Perhaps the spending flows are too weak to overcome the price increases and so are simply being eaten into by those rises to support company profit margins.
Are you graphing nominal sector balances against real GDP here, Neil?
Charles
Table 8.1M in the Financial Statistics bulletin has a breakdown of the financial flows. Looks to me like heavy deleveraging of loans.
vimothy,
Dang. That's because GDPC isn't seasonally adjusted.
Switched to table YBHA
Ta.
Financial sector balances seem to have been smaller before the dot.com bubble (or thereabouts). Has there been a genuine change in the pattern, or just a change in the accounting at some point? Is it increasing cross-jurisdiction flows within companies?
Neil,
Is the second graph a breakdown of the first? If so, why don't the sectors add up to 0? I'd say it is a statistical discrepancy because you are using the capital account figures instead of the actual current account figures.

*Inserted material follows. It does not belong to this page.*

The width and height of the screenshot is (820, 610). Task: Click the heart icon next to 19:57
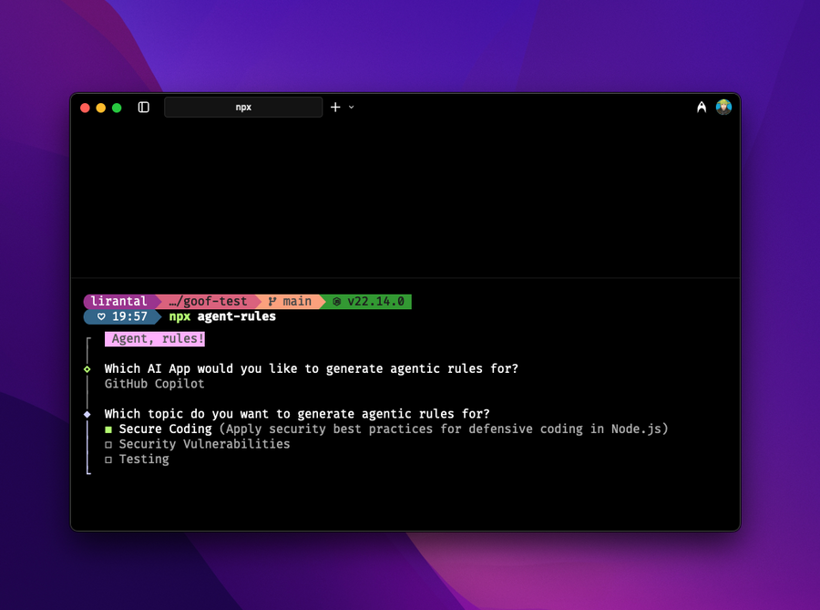[x=100, y=316]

Secondly, are these graphs the transactions/flows between the sectors i.e. the net-lending/borrowing. They don't actually show the Net-Financial Wealth of the various sectors, so if I was to check the actually balance sheet of the household sector there would be a reduction in net-financial wealth.
Regards,
Geoff
The second is a breakdown of the first.
The ONS state: "The sum of net lending by sector is equal (but opposite sign) to the residual
error between the expenditure and income based estimates of GDP"
And of course these are seasonally adjusted as well.

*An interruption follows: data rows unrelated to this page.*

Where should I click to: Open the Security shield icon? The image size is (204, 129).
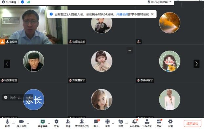56,123
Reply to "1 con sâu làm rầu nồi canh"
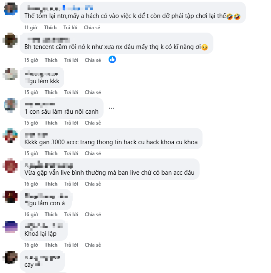 coord(71,123)
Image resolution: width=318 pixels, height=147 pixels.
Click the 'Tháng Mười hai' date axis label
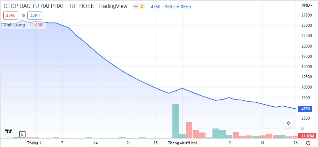pos(182,143)
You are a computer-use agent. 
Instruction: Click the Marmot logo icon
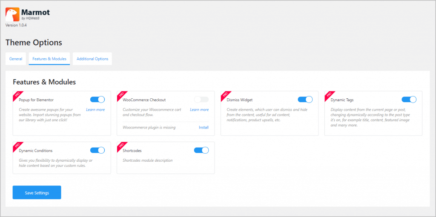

Table 9.1M has the current nominal totals.
Neil,
Much better. Nice one for doing this! +1 for updates too.
Neil - you have taken series RQBV for PNFC. In fact, the ONS' excel spreadsheet "Table 1.12", (which sums to zero for all periods before 2009) uses RQAW instead, which includes RQBV as well as RQBN (public corporations).
Anders
The RQAW table isn't in Financial Statistics.
Which publication is it in?
I'd probably want to roll public corporations into the government sector - given that's where the control lies.
The Royal mail isn't going to do a rights issue after all until they finally sell it off.
RQAW is in UKEA, which is only quarterly but the sector financial balances are obviously only done quarterly anyway - table A12.
Note that, if you're feeling lazy and don't mind (wrongly) allocating the Royal Mail to PNFCs, the ONS do a table for this:
http://www.statistics.gov.uk/elmr/downloads/table1-12.xls
Best, Anders
OK. Probably best to keep it consistent with ONS to avoid confusion and any argument.
Updated.
Hi Neil
I thought I'd try you on this as I can't get an answer in BillyBlog.
MMT teaches that only the sovereign currency isuer can add to net financial assets in the non-government sector but I've been looking at a few accounts of banks and they write off bad loans to customers against profit (with a tax credit).
Surely when this happens they are increasing the net financial assets in the non-government sector because no deposit will ever be used to repay that original debt.
I don't see how the sectoral balances can balance in term of money flows without an adjustment
I like the site by the way
If you write off a loan (an asset) then you have to write it out against equity (which includes retained profits is a liability).
So the balance sheet shrinks - but by equal amounts on both sides.
Of course if the bank writes off too many loans then they run out of equity and go insolvent.
Only if the bank goes insolvent and the central bank has to step in to stop depositors taking a hit are there additional financial assets injected into the system.
Thanks. I think I'm starting to get it.
You're saying the shareholders effectively pay the debt through a reduction in their equity as represented by the change to the nominal value of assets in the bank's balance sheet (adding back the tax credit of course)
Have I got this right ?
Yep.
Generally with banks the ordinary shareholders get it in the neck first (risk equityi liability), then the investment bond holders (long term debt liabilities) and finally the retail deposit holders (short term debt liabilities).
The latter group are usually insured by the central bank - since the central bank is supposed to make sure there is enough equity and investment bond money to cover losses.
Great! Thanks.
I can stop bugging everyone about it now and start on something else.